Modern sports evolved in the United States in the 19th century, and the religiously liberal, upwardly mobile German Jews viewed involvement in organized athletics as a means of gaining stature and recognition. The wealthiest of this group, such as August Belmont, bought race horses, while others purchased teams in the new and evolving sport of baseball. This generation of immigrants established the Young Men's Hebrew Association (YMHA) in 1874, aimed at emulating the Christian YMCA in using sports and recreational activities to improve the moral, social, and educational life of young German Jews.
Countering "Softness"
The late 19th and early 20th centuries witnessed both a flood of new Jewish immigrants into American cities and an increasing symbolic attachment to encouraging athletic prowess for the nation as a whole and especially for young American males. At a time when massive urbanization and immigration drastically altered the composition and demographics of the country, many Protestant reformers expressed anxiety about the decline of the virtuous values associated with the rura1 frontier. They bemoaned the "softness" and "complacency" associated with the development of modern society. The Jewish voice urging involvement in sports was loudest among the most assimilated and successful sectors of the German Jewish community, who viewed it as a core component of acculturation.
Although the YMHA as an institution continued to serve German Jews, its programs increasingly sought to teach Eastern European newcomers what it considered to be the necessary components of Americanization. For its leaders, athletics and morality went hand in hand. Jewish institutions such as the YMHA and the Educational Alliance embraced the belief that participation in sports was an important method of easing the transition from immigrant to American.

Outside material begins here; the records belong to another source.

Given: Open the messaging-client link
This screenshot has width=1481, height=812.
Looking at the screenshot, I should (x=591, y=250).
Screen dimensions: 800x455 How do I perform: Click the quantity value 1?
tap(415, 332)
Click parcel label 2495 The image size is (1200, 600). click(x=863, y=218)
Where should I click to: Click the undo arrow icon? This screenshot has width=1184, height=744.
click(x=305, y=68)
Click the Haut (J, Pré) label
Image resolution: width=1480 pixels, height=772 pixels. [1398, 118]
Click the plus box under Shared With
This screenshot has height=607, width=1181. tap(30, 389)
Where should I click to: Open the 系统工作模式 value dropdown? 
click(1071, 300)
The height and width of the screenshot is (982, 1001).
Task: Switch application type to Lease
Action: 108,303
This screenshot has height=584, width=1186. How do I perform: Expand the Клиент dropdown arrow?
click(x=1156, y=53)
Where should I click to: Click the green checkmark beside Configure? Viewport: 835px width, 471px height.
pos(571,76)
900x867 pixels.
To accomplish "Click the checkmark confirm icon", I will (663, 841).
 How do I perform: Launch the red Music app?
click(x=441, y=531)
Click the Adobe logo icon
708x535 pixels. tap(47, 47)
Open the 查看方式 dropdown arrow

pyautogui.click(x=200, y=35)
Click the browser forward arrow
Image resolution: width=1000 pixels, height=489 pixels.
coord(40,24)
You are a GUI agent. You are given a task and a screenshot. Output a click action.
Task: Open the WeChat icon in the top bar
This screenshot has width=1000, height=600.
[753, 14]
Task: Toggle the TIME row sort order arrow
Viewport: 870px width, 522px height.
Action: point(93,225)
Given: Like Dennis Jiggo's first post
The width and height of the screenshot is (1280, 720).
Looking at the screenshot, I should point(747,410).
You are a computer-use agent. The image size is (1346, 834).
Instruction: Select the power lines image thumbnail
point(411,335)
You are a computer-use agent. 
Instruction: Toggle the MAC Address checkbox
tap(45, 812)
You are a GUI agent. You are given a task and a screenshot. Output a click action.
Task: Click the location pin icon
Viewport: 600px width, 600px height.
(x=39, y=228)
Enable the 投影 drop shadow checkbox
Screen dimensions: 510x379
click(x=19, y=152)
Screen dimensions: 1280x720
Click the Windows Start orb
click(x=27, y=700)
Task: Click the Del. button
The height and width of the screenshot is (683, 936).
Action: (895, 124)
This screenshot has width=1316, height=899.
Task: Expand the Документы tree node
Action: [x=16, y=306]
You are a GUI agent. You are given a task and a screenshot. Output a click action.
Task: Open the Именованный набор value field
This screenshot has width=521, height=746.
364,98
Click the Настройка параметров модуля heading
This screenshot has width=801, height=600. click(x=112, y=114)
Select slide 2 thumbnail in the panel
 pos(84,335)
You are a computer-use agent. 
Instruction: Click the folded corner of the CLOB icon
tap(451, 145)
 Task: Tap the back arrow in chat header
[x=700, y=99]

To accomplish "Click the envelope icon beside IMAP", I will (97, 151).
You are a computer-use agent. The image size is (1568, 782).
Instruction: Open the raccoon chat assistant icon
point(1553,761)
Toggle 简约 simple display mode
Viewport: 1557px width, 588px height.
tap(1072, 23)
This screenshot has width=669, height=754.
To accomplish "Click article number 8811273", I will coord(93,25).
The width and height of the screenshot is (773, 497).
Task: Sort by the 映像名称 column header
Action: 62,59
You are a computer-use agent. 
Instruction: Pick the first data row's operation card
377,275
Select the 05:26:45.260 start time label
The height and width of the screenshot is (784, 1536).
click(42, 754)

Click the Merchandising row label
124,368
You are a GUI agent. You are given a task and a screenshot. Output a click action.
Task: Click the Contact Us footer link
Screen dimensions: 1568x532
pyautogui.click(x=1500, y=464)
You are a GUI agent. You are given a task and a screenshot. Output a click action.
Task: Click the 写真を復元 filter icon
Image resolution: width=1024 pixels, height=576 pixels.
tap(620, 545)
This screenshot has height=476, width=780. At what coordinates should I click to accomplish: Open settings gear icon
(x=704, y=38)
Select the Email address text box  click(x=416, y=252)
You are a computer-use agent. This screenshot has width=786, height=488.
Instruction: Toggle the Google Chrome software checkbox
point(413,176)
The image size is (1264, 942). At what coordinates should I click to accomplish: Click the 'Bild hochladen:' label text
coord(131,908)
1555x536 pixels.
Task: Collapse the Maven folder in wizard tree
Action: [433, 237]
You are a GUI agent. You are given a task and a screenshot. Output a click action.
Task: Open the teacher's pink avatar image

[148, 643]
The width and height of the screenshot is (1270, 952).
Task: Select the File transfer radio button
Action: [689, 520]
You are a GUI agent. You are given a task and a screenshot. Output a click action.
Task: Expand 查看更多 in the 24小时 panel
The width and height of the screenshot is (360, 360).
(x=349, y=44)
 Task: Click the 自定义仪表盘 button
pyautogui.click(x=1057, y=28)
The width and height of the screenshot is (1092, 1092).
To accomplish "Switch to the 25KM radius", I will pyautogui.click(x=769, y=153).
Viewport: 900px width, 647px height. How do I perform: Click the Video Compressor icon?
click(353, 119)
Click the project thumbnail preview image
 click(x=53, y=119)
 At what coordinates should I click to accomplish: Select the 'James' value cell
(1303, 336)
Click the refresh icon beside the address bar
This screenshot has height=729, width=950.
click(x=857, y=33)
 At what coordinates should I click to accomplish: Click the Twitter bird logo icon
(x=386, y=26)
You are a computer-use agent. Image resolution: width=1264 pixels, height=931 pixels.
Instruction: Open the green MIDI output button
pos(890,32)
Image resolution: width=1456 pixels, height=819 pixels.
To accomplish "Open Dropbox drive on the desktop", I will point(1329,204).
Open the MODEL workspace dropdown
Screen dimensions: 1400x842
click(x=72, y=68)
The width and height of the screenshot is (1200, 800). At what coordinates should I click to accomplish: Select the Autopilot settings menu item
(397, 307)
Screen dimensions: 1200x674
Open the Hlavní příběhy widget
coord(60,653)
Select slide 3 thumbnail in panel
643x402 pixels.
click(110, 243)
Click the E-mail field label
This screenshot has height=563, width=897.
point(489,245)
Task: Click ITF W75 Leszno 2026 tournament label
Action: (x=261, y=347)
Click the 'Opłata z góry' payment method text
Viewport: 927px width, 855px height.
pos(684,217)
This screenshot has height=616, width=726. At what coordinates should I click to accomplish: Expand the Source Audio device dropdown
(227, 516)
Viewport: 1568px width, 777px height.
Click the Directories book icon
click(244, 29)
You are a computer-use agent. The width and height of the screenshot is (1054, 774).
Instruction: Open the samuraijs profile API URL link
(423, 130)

Both Jewish and non-Jewish reformers sought to develop organized sports clubs and athletic associations as a means of developing "teamwork" and "cooperation" skills among these new immigrants.
Progressive Era reformers viewed team sports as a tool to prevent vice and delinquency among youth by moving them out of the streets and into supervised spaces such as gymnasiums, playgrounds, and ball fields. In 1911, Julia Richman recommended to the Committee on Education of the Educational Alliance that the gym be opened on certain afternoons for "girls between the ages of 11 and 15, who are wandering aimlessly about the streets and who might be attracted to amusement halls and other places of dubious influence."